Given exercise:
Answer these questions using the forum thread on mocking time in Go below.
(a) What did jrockway inject a lot of when programming in Java?
(b) According to jrockway, what should code be rewritten to take when it can be cancelled?
(c) According to physicles, what lies out on the long tail of tests that are expensive to write and provide little value?

Text section:

▶

Mocking time and testing event loops in Go - zdw
https://dmitryfrank.com/articles/mocking_time_in_go
======
jrockway
When I programmed Java I injected a lot of clocks and didn't find it to be
that terrible. I find myself not doing that in Go, instead preferring to leave
timekeeping out of as much code as possible, and letting the calling code set
the time constraints.

Typically you would just do this with contexts. I was going to write down some
examples of not using contexts, but I think your best bet is to just rewrite
code to take contexts when it can be cancelled. A common mistake that people
make is timing out some operation, usually happening in another goroutine, and
then their program ends up leaking goroutines and crashing because the
abandoned work was never correctly cleaned up. If your API doesn't allow you
to abort, you will have to modify it, because downstream RPC servers come and
go, people press the "stop" button in their browser, TCP connections close,
etc.

------
physicles
In my experience so far, everything beyond mocking the current time is out on
the long tail of tests that are expensive to write and provide little value.

◀

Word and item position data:
▶

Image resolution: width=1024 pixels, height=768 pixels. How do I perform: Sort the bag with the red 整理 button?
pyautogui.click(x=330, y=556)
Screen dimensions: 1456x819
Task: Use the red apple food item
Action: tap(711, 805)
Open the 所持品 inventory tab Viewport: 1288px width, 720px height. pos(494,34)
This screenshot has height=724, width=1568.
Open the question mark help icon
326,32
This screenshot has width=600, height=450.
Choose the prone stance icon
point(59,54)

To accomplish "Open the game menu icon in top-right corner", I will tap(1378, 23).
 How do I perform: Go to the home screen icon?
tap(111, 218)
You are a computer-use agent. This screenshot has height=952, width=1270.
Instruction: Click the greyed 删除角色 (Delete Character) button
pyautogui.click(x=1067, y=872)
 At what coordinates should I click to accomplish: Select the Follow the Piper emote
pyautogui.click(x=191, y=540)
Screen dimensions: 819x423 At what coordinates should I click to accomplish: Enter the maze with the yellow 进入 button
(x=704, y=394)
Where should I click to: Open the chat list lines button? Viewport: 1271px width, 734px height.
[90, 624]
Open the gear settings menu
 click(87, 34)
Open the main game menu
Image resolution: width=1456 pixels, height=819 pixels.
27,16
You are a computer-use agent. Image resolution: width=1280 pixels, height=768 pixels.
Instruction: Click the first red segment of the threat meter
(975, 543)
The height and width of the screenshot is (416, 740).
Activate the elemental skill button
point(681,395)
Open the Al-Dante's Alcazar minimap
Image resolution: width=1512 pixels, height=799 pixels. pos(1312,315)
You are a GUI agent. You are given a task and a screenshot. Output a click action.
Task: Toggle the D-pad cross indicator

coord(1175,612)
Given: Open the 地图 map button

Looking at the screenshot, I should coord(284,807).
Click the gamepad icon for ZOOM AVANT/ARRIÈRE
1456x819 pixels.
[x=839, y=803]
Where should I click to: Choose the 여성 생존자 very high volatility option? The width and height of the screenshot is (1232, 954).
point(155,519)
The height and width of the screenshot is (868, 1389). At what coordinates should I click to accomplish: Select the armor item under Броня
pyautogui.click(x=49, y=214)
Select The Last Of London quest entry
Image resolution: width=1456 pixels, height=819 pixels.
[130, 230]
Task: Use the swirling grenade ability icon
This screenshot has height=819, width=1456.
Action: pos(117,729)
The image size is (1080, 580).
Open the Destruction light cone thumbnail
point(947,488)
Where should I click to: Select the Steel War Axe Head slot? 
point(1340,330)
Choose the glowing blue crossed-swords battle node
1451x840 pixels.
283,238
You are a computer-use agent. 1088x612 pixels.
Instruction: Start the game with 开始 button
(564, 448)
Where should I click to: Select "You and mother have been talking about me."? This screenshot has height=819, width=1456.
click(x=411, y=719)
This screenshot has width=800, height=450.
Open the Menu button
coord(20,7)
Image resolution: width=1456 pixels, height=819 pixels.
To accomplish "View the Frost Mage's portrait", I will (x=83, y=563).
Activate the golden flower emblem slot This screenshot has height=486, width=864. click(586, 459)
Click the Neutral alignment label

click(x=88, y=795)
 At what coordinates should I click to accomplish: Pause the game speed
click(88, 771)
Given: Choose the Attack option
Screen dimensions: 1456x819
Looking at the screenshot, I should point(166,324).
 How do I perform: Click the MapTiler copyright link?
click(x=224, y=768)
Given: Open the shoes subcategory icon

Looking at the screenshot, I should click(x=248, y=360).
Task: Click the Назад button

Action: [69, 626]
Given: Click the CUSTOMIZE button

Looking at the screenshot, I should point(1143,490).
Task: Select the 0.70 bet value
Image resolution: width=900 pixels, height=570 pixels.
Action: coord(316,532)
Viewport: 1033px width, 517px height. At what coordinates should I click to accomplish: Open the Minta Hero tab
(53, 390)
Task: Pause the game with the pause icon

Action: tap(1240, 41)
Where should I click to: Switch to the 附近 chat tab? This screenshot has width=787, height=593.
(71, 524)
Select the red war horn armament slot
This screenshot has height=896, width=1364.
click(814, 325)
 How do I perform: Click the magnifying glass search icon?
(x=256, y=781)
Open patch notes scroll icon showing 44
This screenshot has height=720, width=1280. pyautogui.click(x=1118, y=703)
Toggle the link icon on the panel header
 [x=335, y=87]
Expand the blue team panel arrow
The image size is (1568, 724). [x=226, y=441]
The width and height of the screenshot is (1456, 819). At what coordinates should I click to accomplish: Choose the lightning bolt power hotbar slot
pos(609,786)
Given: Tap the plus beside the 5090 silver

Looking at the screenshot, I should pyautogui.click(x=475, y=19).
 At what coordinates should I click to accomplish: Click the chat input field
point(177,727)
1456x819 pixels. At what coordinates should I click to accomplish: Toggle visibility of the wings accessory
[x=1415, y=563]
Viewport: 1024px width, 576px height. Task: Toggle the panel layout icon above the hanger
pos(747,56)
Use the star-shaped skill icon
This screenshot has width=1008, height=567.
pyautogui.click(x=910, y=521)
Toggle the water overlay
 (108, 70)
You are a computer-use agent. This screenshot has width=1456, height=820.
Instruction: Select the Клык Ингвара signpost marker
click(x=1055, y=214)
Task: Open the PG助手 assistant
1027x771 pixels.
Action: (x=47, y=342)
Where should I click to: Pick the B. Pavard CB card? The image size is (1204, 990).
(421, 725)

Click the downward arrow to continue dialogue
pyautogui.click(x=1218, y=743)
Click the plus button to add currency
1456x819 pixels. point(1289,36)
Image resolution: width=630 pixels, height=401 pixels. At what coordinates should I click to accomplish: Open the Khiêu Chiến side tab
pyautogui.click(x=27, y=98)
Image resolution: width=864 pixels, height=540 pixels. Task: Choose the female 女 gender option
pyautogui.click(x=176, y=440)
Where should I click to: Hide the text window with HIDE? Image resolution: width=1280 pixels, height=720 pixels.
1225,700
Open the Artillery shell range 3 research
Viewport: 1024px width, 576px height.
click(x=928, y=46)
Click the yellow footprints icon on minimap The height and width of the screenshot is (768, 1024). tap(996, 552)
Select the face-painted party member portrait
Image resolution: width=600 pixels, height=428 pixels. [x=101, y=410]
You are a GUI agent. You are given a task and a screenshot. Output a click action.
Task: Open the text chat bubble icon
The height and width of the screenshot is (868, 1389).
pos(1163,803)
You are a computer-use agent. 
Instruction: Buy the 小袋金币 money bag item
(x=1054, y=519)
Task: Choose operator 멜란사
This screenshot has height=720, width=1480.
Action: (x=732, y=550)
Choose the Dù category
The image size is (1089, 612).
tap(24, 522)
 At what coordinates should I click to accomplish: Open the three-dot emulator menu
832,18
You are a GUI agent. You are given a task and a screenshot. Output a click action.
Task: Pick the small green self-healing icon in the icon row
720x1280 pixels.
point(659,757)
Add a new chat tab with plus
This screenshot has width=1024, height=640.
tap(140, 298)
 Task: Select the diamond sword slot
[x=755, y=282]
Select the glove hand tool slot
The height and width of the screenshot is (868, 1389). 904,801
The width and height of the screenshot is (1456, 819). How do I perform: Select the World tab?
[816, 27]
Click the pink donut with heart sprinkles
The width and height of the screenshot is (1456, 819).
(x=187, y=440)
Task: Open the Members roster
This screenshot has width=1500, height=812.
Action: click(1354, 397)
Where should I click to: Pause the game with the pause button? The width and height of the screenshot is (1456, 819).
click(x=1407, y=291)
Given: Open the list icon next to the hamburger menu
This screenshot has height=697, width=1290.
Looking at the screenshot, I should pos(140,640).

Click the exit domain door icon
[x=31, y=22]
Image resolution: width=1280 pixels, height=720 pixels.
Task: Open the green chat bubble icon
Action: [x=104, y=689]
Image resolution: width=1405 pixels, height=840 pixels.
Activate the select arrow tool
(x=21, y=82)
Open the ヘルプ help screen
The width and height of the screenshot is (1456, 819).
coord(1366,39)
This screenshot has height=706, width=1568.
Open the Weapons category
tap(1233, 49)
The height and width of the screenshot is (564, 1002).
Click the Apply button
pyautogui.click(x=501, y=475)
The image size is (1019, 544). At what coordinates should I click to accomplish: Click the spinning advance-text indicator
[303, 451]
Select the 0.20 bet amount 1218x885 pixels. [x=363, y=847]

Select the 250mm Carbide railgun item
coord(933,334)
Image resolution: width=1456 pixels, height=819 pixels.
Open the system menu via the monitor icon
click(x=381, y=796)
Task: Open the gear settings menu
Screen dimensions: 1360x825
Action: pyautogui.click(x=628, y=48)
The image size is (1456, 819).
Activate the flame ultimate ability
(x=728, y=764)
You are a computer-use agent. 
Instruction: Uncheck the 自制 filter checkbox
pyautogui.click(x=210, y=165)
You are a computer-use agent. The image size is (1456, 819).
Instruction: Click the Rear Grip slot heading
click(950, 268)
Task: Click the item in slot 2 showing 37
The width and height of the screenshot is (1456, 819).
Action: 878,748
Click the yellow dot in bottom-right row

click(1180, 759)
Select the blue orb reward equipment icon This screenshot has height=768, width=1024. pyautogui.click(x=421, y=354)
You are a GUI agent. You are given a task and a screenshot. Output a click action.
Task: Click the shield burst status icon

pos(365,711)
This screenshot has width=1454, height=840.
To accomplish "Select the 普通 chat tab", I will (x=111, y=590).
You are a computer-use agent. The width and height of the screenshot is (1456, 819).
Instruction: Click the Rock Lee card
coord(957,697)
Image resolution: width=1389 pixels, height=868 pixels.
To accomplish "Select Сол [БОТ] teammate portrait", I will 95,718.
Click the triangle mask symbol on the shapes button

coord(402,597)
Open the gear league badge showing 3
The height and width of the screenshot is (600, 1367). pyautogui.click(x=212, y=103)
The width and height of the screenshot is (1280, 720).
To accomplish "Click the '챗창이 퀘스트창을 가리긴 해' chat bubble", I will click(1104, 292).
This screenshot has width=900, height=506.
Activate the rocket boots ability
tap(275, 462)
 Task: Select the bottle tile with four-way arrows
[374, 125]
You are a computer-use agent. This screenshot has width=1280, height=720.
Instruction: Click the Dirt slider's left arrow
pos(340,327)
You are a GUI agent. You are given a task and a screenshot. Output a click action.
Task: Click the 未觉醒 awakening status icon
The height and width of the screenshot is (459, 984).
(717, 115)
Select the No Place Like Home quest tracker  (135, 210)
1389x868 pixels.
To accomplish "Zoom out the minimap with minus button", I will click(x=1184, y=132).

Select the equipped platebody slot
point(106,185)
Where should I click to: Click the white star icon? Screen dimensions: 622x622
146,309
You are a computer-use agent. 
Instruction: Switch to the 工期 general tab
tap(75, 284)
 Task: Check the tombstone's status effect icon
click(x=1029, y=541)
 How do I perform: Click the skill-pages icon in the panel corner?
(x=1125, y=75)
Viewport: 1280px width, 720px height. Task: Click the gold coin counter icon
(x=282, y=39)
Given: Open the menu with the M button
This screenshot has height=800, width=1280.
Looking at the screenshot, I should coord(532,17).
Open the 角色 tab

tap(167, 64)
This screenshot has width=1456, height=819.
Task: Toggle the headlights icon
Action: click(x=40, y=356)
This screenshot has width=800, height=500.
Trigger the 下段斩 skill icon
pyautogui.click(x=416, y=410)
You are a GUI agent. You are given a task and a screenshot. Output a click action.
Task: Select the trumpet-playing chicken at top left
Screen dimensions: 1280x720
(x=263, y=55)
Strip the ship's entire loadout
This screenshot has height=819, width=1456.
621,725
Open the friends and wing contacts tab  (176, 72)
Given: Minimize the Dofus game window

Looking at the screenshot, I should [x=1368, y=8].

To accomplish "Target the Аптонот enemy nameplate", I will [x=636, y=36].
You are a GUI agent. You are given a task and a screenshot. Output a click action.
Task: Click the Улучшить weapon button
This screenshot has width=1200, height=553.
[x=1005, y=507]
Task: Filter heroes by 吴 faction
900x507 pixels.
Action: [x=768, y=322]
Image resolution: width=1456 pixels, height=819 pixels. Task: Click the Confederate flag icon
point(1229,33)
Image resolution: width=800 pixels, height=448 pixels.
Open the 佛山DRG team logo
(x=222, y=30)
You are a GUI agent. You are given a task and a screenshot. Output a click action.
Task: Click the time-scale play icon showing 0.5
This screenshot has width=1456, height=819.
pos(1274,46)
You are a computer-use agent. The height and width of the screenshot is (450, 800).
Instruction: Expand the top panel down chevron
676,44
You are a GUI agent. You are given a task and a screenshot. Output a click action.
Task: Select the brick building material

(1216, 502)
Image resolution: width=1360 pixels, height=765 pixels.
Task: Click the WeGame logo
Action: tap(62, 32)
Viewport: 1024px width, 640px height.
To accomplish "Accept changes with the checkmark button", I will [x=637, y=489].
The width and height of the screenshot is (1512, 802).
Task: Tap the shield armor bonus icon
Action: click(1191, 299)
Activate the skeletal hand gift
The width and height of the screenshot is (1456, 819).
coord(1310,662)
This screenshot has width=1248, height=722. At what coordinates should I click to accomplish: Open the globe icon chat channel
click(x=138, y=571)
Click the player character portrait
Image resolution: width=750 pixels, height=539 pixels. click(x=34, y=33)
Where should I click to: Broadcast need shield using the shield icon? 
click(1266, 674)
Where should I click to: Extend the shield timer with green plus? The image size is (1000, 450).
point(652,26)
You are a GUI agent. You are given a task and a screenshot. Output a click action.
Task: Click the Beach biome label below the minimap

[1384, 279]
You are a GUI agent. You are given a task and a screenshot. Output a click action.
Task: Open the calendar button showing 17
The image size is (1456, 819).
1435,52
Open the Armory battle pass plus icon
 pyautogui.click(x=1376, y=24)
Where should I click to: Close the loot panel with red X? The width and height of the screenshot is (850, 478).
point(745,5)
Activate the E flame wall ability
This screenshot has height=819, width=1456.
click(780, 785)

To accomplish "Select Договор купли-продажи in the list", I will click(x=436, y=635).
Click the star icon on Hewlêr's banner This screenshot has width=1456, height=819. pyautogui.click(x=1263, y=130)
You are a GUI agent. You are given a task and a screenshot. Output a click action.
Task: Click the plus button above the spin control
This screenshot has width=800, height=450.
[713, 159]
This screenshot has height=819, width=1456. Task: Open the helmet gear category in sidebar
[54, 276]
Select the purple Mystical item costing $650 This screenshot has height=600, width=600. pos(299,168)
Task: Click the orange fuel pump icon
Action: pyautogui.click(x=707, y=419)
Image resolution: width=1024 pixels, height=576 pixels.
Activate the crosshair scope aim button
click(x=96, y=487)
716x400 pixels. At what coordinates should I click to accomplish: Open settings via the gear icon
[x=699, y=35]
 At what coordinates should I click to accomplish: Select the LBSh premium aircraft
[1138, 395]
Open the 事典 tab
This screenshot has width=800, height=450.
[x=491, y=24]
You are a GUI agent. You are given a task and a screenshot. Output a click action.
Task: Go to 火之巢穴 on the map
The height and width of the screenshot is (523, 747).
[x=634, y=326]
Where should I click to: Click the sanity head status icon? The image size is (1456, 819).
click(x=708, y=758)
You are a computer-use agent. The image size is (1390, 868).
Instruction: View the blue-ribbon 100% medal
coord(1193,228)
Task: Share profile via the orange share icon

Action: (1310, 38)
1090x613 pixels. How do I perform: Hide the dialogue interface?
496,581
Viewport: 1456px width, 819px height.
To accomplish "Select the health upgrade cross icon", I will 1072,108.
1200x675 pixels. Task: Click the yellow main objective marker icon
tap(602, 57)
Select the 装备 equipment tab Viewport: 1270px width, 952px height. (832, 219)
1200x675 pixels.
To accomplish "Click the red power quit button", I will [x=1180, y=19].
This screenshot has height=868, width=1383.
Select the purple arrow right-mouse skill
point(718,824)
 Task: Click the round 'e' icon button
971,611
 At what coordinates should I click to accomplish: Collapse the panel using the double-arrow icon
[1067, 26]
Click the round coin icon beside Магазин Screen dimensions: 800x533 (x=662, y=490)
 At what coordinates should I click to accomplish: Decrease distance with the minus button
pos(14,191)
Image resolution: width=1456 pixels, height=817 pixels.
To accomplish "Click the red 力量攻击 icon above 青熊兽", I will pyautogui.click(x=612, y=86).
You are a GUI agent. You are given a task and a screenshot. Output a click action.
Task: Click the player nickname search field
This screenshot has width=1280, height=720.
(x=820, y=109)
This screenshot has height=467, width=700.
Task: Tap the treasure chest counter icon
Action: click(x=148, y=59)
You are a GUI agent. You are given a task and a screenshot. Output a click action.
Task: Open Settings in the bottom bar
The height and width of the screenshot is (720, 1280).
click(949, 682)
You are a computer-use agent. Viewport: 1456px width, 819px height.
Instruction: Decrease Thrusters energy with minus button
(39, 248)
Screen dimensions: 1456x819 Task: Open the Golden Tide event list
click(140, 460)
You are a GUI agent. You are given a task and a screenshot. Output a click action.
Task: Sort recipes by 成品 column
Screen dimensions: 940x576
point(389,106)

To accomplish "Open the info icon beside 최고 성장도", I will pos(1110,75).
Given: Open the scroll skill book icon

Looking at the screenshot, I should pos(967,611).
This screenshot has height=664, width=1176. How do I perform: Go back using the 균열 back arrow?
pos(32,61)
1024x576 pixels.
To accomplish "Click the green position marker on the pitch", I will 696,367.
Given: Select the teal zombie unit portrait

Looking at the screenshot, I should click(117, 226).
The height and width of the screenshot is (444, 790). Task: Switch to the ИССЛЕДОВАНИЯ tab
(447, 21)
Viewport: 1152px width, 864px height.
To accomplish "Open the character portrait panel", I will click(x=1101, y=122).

◀

Full output:
(a) Clocks.
(b) Contexts.
(c) Everything beyond mocking the current time.